Plano do Novo para o DF prioriza Educação Básica

Foto: Ana Luiza Gomes

 

Plano do candidato do Partido Novo ao Governo do Distrito Federal pretende zerar a fila de espera nas creches públicas com a criação de mais vagas em creches conveniadas.

Educação básica é elemento chave para o desenvolvimento futuro de um indivíduo e primordial para combater a desigualdade social. Essas são as premissas do Plano de Educação do candidato ao governo do Distrito Federal, Alexandre Guerra. A região hoje lida com sérios problemas na área, entre eles a imensa fila de espera nas creches públicas e o baixo desempenho nos rankings nacionais de educação. Segundo o relatório do Novo, hoje no DF, 20,2% das crianças vivem em famílias com uma renda de apenas um salário mínimo e 3,8% da população com um valor inferior a esse.
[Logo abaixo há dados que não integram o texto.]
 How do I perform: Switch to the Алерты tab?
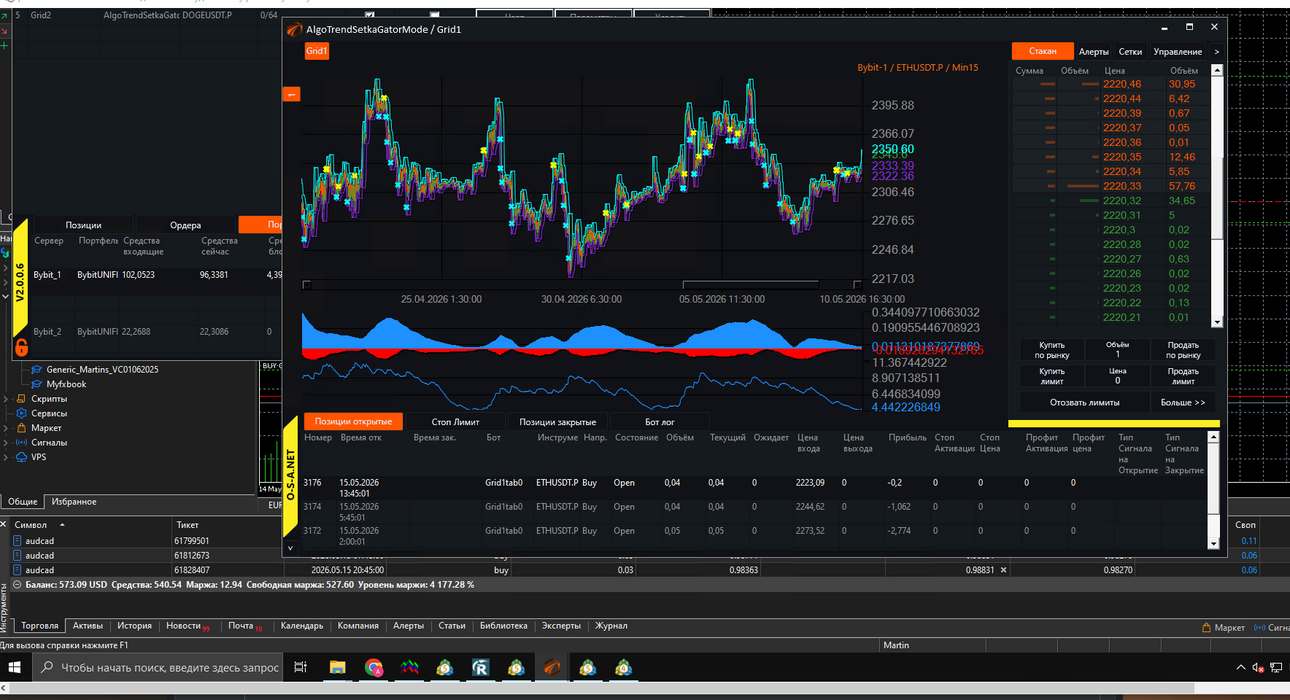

O grande foco do Governo Guerra será o investimento na educação básica, conta Luiza Rodrigues, economista e coordenadora do grupo de formação do Novo no DF. Luiza enfatiza que um dos maiores problemas na área de educação na unidade federativa é a falta de acesso às creches para as crianças de baixa renda. Segundo o Censo Escolar 2016, o Governo do DF atende 59 mil crianças em creches e pré-escolas, das quais 73% estão em instituições públicas e 27% em instituições conveniadas, ou seja instituições que usam prédios públicos, mas com gestão da iniciativa privada sem fins lucrativos e com mensalidades pagas pelo Governo do Distrito Federal. A proposta do Plano é ceder os imóveis das creches públicas para serem utilizados pela iniciativa privada nos mesmos moldes e com isso zerar a fila de espera, hoje em 17,000 crianças. Mas como viabilizar este projeto?
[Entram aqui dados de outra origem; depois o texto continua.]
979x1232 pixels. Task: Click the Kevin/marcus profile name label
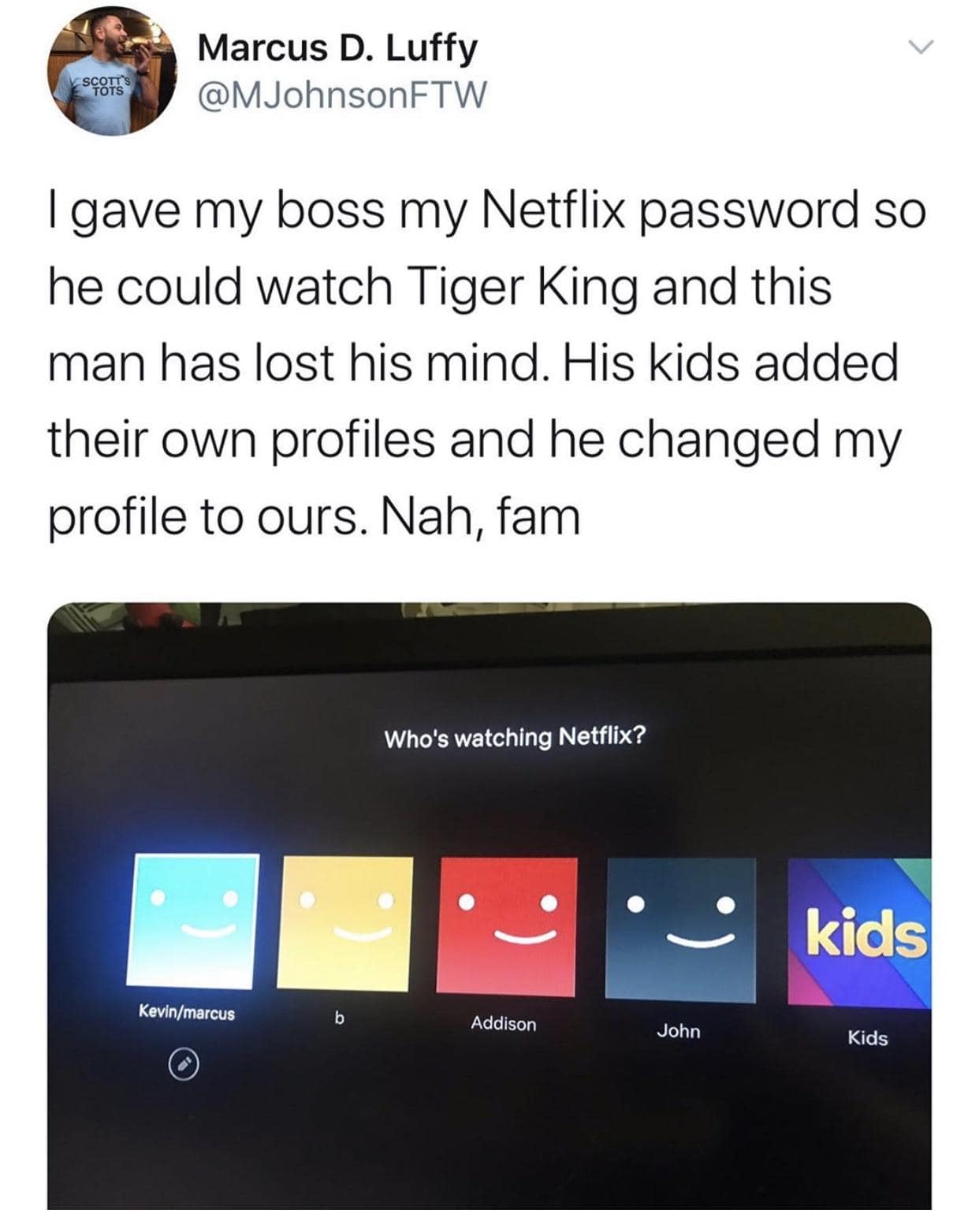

Luiza conta que o custo mensal de uma criança numa creche pública fica em torno de 1,600 reais e de 900 numa conveniada. Apenas cedendo os prédios públicos para a iniciativa privada, é possível criar as vagas necessárias sem aumentar o custo do orçamento. Ela ressalta que esse processo tem se mostrado efetivo também em outros países, como a Bélgica, onde mais de 50% das escolas são conveniadas. “Isso traz uma liberdade e um incentivo ao mercado, o que gera uma melhor qualidade”, conta e “as mães têm a possibilidade de mudar as crianças de localidade se não estiverem satisfeitas”, acrescenta.
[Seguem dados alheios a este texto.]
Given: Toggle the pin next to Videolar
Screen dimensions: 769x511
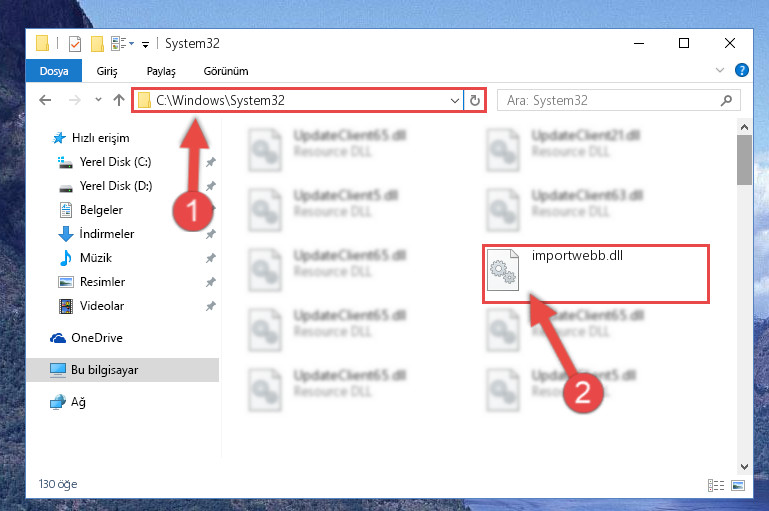Looking at the screenshot, I should 210,306.
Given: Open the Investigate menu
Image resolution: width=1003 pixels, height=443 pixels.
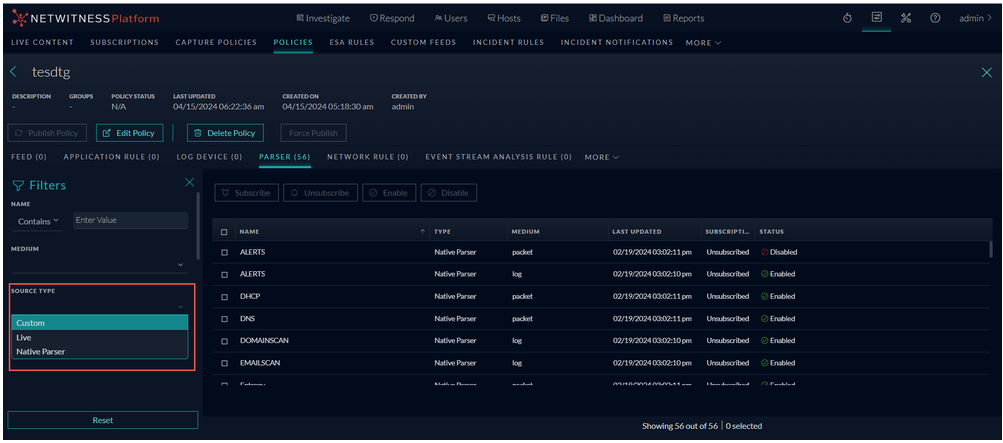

Como desafios do plano, Luiza citou que embora muitas creches conveniadas concordam com o valor de 900 reais, elas têm receio de não receber as mensalidades em dia devido ao histórico de atraso de pagamentos do governo do DF. Segundo ela, seria necessário um sistema contratual ou mesmo um seguro de crédito para garantir o pagamento na data. Outro problema é a oposição do sindicato dos professores. Hoje o DF emprega 10,000 professores temporários na rede pública, eles poderiam ser recontratados pelas creches conveniadas, não havendo perda de emprego, acredita a economista, porém deixariam de ser funcionários públicos.

Os impactos dos primeiros estágios de educação são inúmeros e causam reflexos na aprendizagem futura, afirma Luiza. Segundo ela, uma criança que frequenta uma creche desde cedo desenvolve uma capacidade de compreensão e um aumento significativo de vocabulário, o que consequentemente constitui em benefícios para um melhor aproveitamento das aulas nos anos seguintes. Outra vantagem da creche é suprir uma deficiência nutricional que muitas crianças estão expostas. Além disso, cerca de 30% dos abusos e violências contra as crianças são descobertos na escola. “A escola não só funciona como um elemento de educação e de diminuição de desigualdade social, mas também ajuda a conter abusos. Do lado financeiro, é muito importante para dar oportunidade para a mãe trabalhar, o que tem um impacto imenso na economia. A criança que vai para a creche é alfabetizada mais cedo e tem menos chance de largar a escola, uma vez que ela consegue acompanhar a aula”, afirma e acrescenta os motivos que a levaram a envolver-se com o partido há três anos “um país que tem pouca produtividade não funciona e o Novo tem o objetivo de simplificar o Estado para as pessoas produzirem mais”, ressalta Luiza. E esse Plano de Educação é um exemplo disso.